Sündenvergebung praktisch – Lektion 24

Peter Weidemann © Pfarrbriefservice.de

Die Kraft liegt im Wort, nicht in der Person – Pfarrer sind von Gott berufen und eingesetzt – Kirchenzucht ist eine Sache der Liebe

aus:
Was Christen glauben – Grundkurs des christlichen Glaubens

Herausgegeben von der Evangelisch – Lutherischen Freikirche (ELFK)

Der Upload auf diese Internetseite erfolgt mit freundlicher Genehmigung des Herausgebers: Concordia – Verlag Zwickau / Concordia-BUCHhandlung GmbH & Co. KG, Verlagsbuchhandlung der Evangelisch-Lutherischen Freikirche, Bahnhofstraße 8, 08056 Zwickau, Deutschland.

Lektion 24 – Sündenvergebung praktisch

1. Wer darf Sünden vergeben?

Nun wollen wir uns noch einigen Einzelfragen im Zusammenhang mit dem Schlüsselamt zuwenden. Wir haben in der vorhergehenden Lektion gesehen, dass Gott seiner Kirche die Vollmacht verliehen hat, das Evangelium zu predigen und die Sakramente zu verwalten. Da stellt sich eine Frage:

Wenn jeder Christ das Evangelium verkünden und auch taufen kann, warum tun das dann in der Kirche fast immer nur die Pfarrer?
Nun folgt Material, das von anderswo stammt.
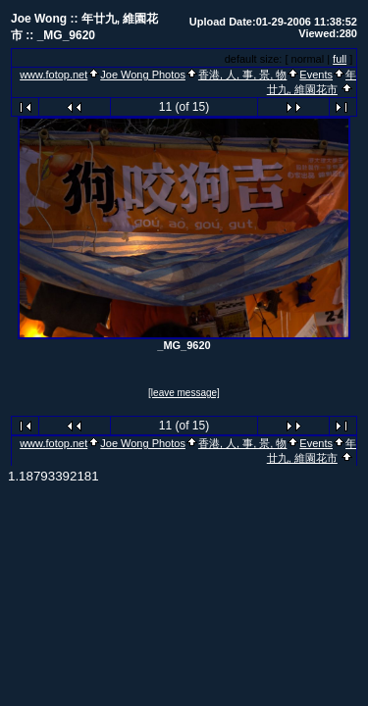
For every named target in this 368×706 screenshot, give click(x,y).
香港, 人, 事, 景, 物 (242, 74)
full (339, 59)
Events (316, 74)
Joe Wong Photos (142, 74)
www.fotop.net (53, 74)
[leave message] (184, 392)
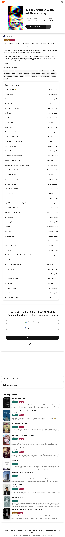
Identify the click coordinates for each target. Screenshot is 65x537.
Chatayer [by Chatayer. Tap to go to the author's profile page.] (9, 36)
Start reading (35, 27)
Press (32, 532)
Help (42, 535)
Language (34, 530)
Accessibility (36, 535)
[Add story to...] (48, 27)
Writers (41, 530)
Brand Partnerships (51, 530)
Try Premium (19, 530)
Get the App (27, 530)
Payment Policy (27, 535)
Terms (15, 535)
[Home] (31, 2)
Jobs (58, 530)
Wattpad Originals (10, 530)
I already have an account (32, 344)
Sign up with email (32, 338)
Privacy (20, 535)
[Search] (62, 2)
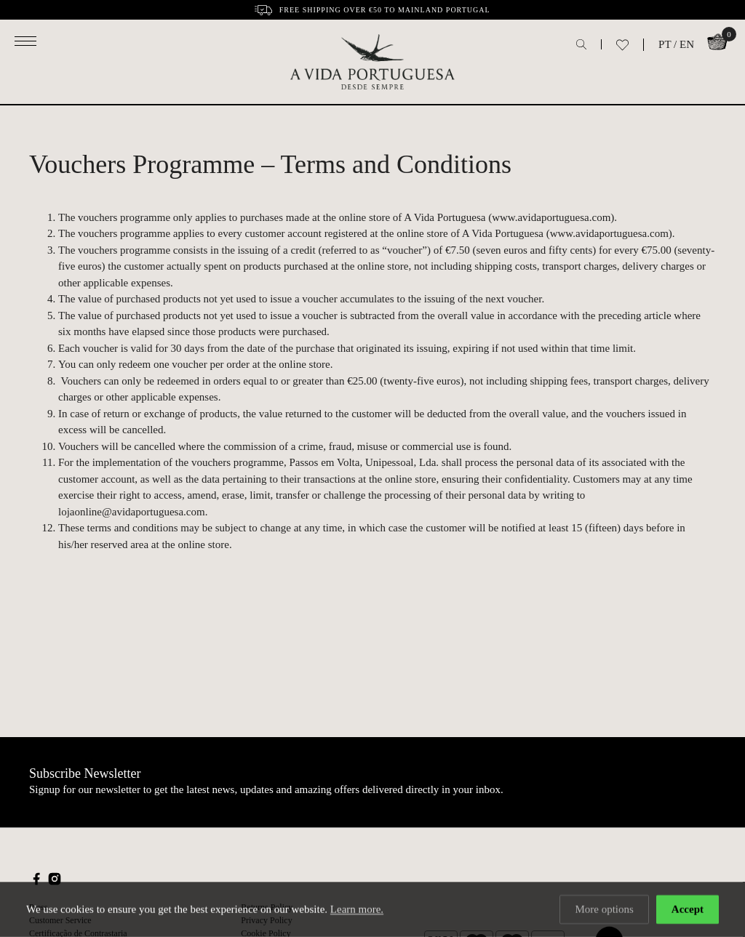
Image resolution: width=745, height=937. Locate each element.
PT (664, 44)
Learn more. (356, 910)
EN (687, 44)
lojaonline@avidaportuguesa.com (131, 512)
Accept (688, 910)
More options (604, 910)
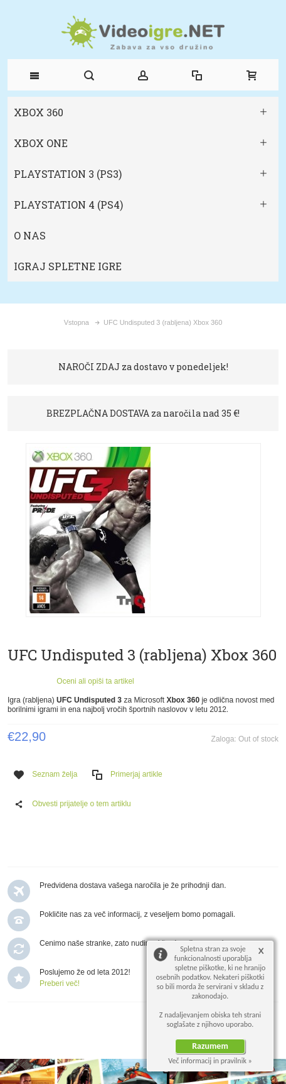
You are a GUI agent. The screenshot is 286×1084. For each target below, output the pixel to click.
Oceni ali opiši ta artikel (95, 681)
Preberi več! (60, 983)
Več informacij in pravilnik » (210, 1060)
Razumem (210, 1046)
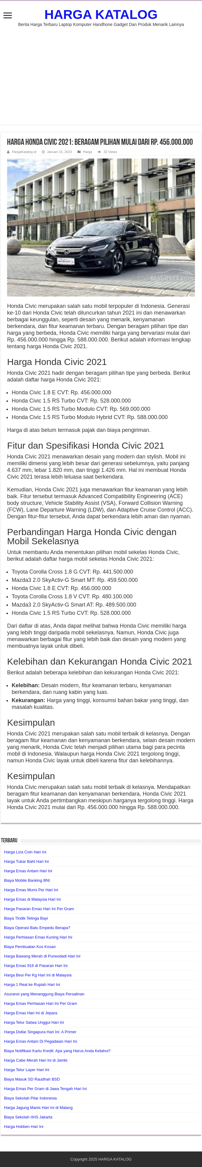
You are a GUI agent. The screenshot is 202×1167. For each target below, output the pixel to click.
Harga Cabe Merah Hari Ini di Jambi (35, 1060)
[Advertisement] (101, 72)
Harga (87, 152)
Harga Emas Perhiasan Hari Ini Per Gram (40, 1003)
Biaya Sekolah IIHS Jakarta (28, 1117)
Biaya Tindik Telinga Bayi (26, 918)
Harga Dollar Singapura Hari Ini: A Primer (40, 1032)
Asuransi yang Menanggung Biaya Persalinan (44, 994)
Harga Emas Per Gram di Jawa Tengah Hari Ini (45, 1088)
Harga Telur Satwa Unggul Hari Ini (34, 1022)
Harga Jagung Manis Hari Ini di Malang (38, 1107)
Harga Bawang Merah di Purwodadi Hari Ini (42, 956)
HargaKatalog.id (24, 152)
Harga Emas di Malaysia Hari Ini (32, 899)
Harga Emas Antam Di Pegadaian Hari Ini (40, 1041)
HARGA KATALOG (100, 14)
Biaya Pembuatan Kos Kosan (30, 946)
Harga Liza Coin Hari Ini (25, 852)
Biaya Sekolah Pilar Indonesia (30, 1098)
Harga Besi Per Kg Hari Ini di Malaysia (37, 975)
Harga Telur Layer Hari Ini (26, 1069)
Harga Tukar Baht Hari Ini (26, 861)
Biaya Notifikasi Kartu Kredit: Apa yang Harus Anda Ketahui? (57, 1050)
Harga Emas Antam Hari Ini (28, 871)
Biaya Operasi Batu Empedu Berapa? (37, 927)
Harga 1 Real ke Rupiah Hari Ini (32, 984)
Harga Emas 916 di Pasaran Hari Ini (35, 965)
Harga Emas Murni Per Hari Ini (31, 890)
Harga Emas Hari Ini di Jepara (30, 1013)
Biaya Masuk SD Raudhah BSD (32, 1079)
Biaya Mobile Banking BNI (27, 880)
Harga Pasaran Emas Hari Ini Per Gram (39, 908)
Haben sie eine zusätzliche Vollmacht, welche die Ge- meindeglieder nicht haben?

Hier muss zunächst einmal grundsätzlich festgehalten werden: Die evangelische Botschaft ist genauso wirksam wie bei einem Pfarrer, wenn sie von einem einfachen Christen verbreitet wird. Ihre Kraft liegt in der Botschaft und nicht in der Person des Botschafters. So ist auch die Taufe gültig, wenn ein Christ eine Nottaufe mit Wasser im Namen des dreieinigen Gottes vollzieht.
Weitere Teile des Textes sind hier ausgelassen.